Data on elements and where they sit on the page
****************
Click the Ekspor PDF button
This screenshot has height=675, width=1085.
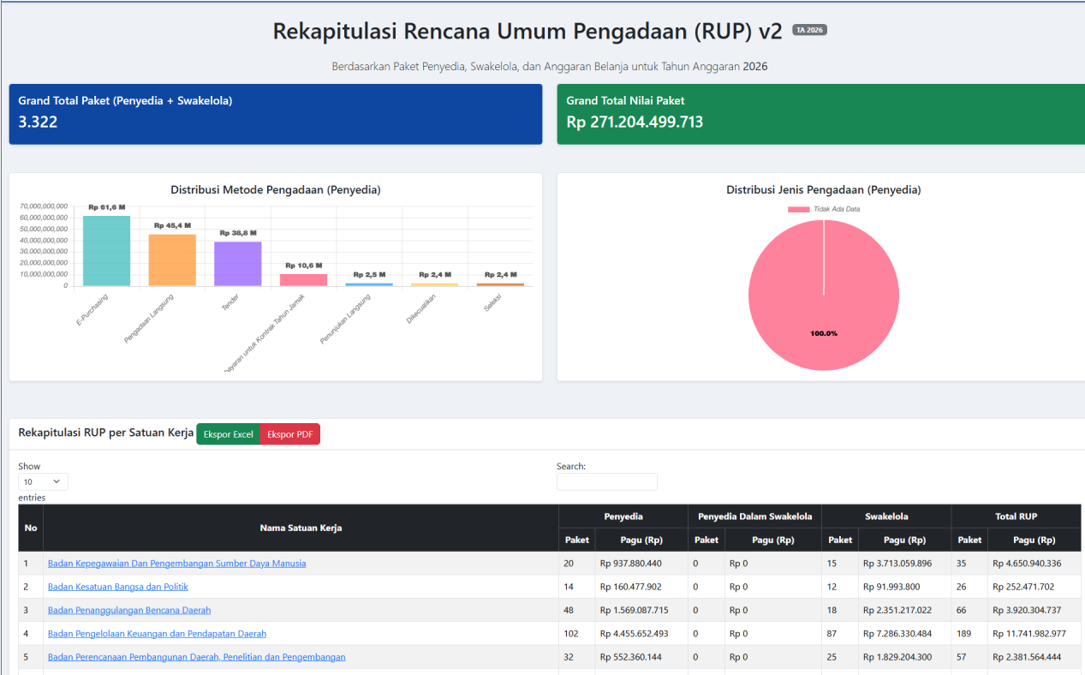tap(290, 434)
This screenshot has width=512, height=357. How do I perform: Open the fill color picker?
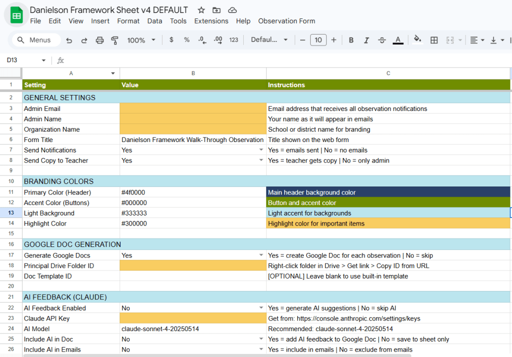point(417,40)
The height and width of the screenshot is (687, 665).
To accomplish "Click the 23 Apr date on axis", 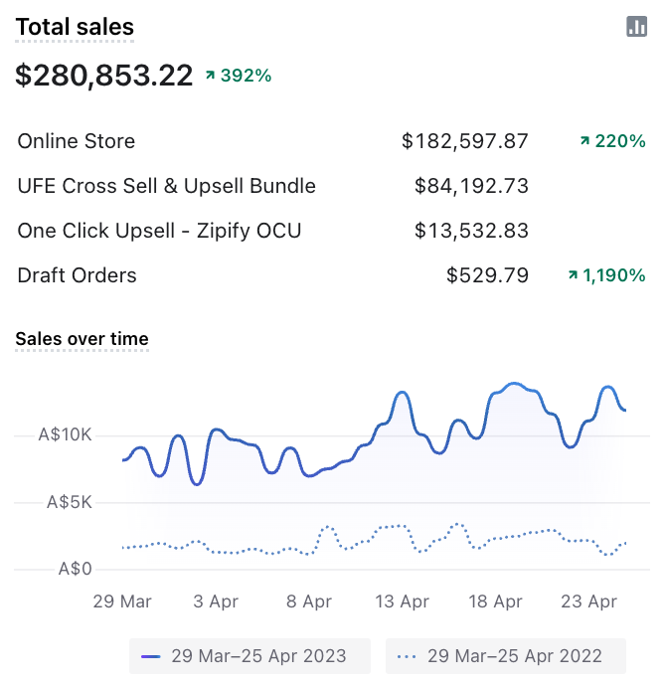I will pos(588,601).
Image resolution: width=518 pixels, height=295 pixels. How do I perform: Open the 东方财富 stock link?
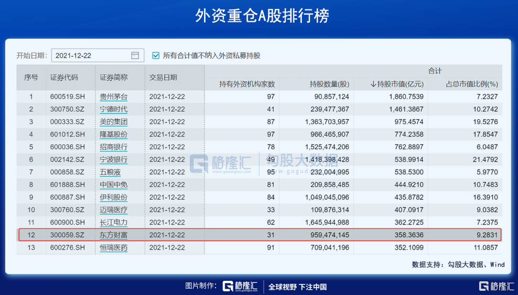coord(114,235)
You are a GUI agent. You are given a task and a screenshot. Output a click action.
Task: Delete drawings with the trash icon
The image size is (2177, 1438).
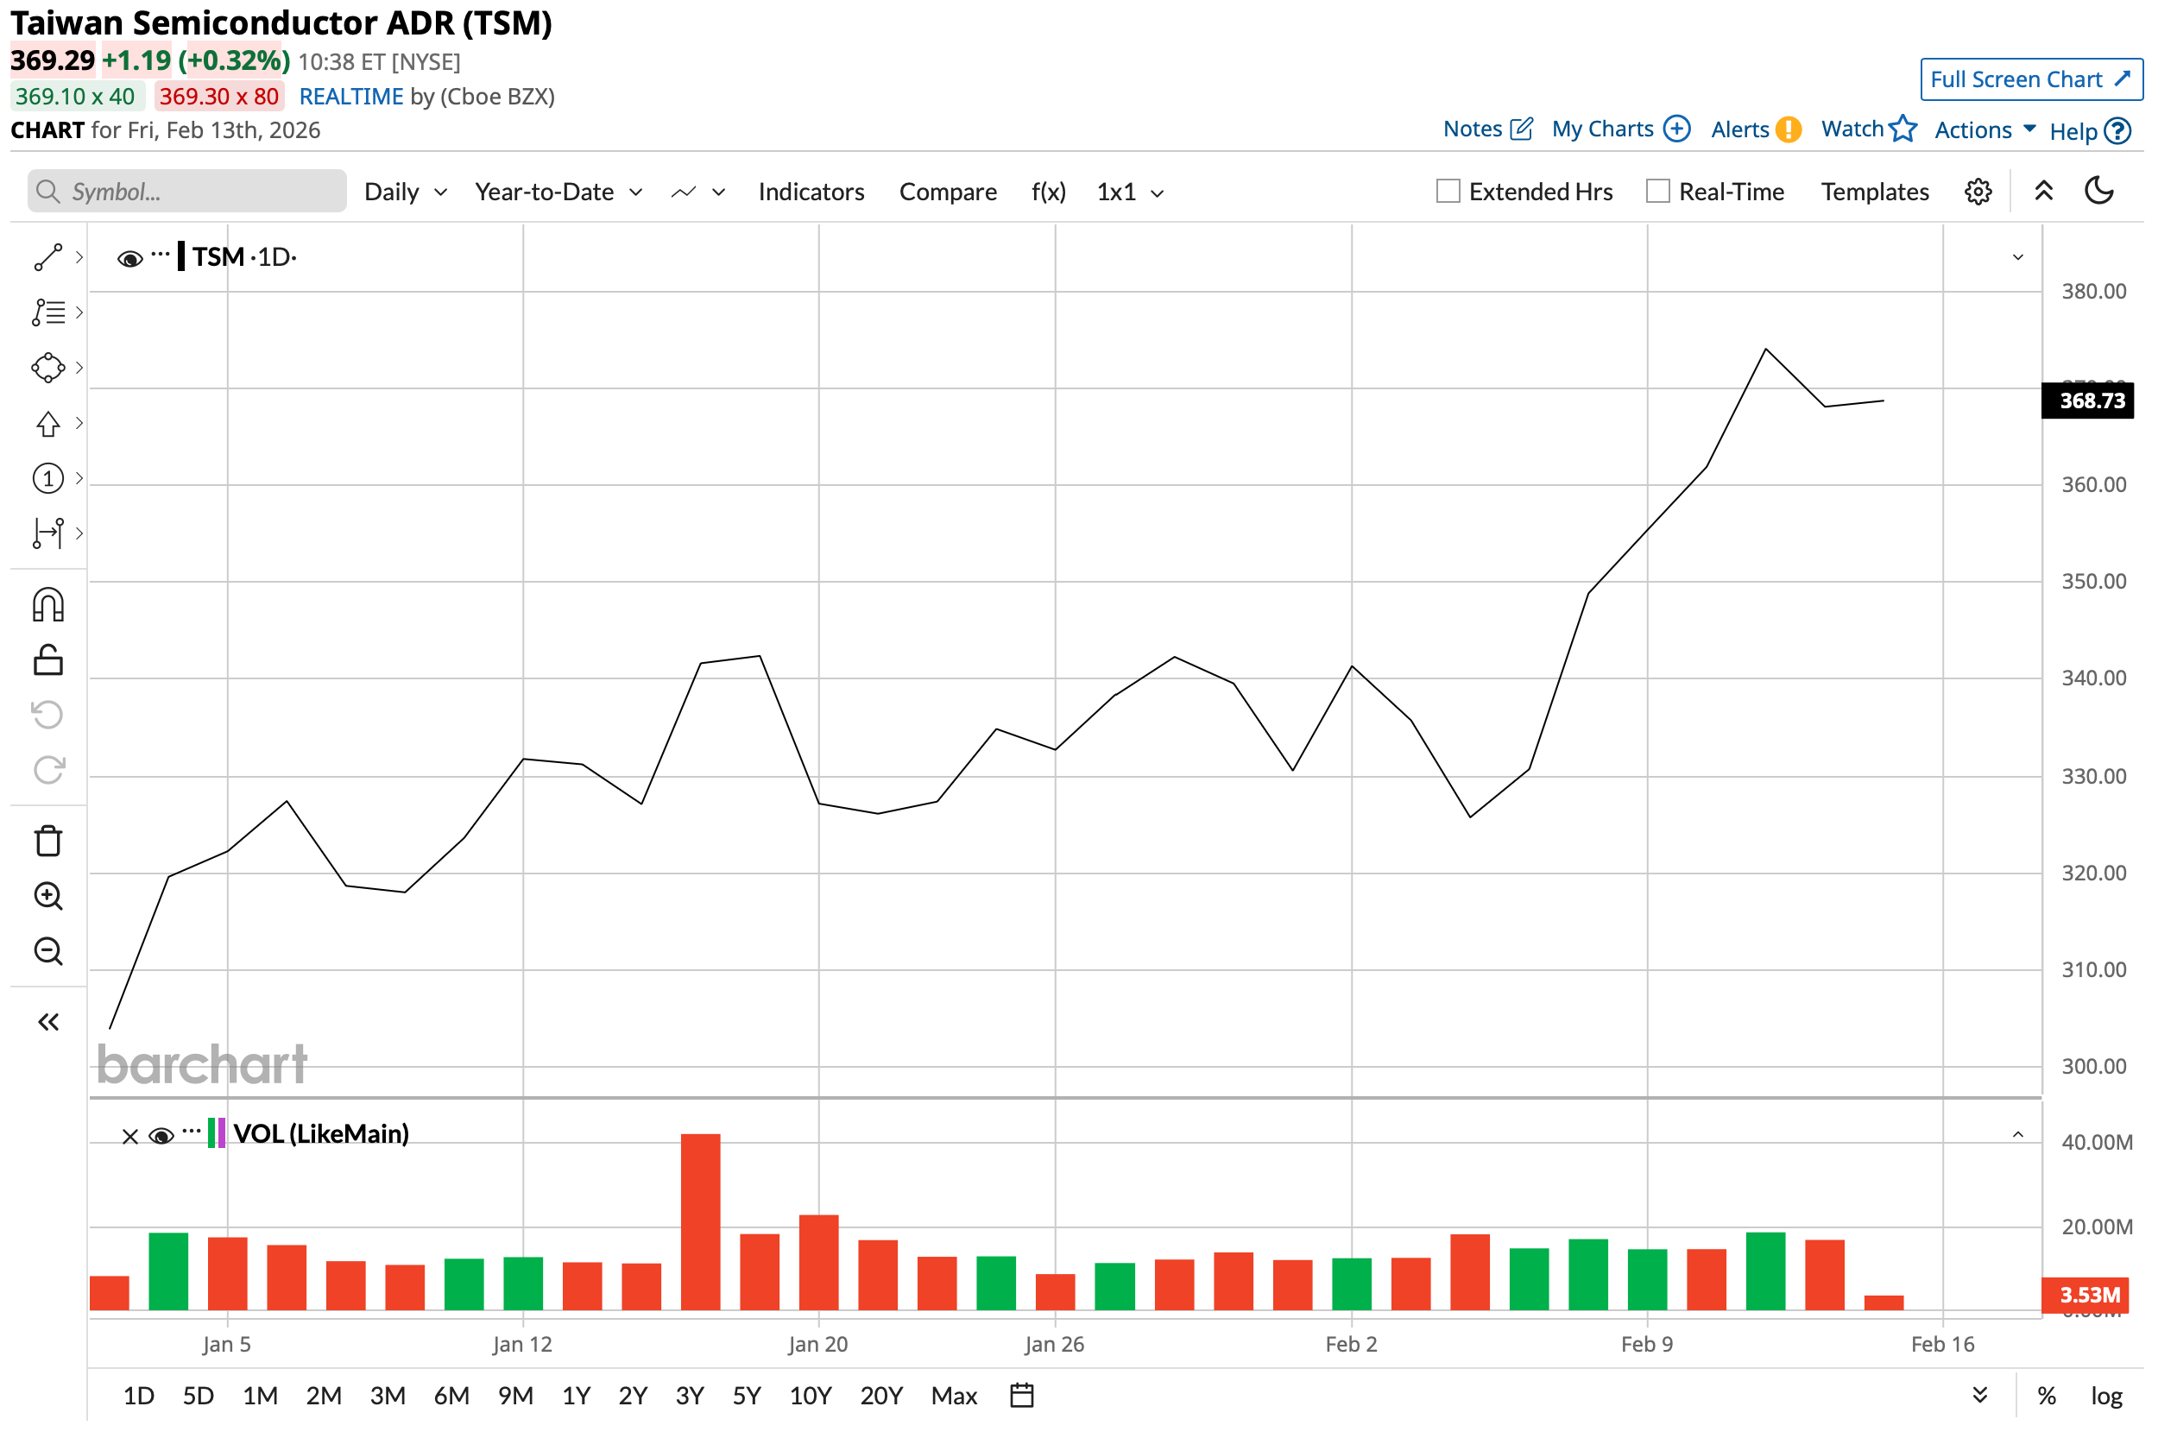[48, 841]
****************
• WHAT TO WORK ON
In the data, copy the stretch from the line containing "You are a GUI" through the end, changing "trash" to "garbage" and keeping everything else the same. Leave the pictures out of your answer.

• RESPONSE TO THE EXERCISE
You are a GUI agent. You are given a task and a screenshot. Output a click action.
Task: Delete drawings with the garbage icon
The image size is (2177, 1438).
[48, 841]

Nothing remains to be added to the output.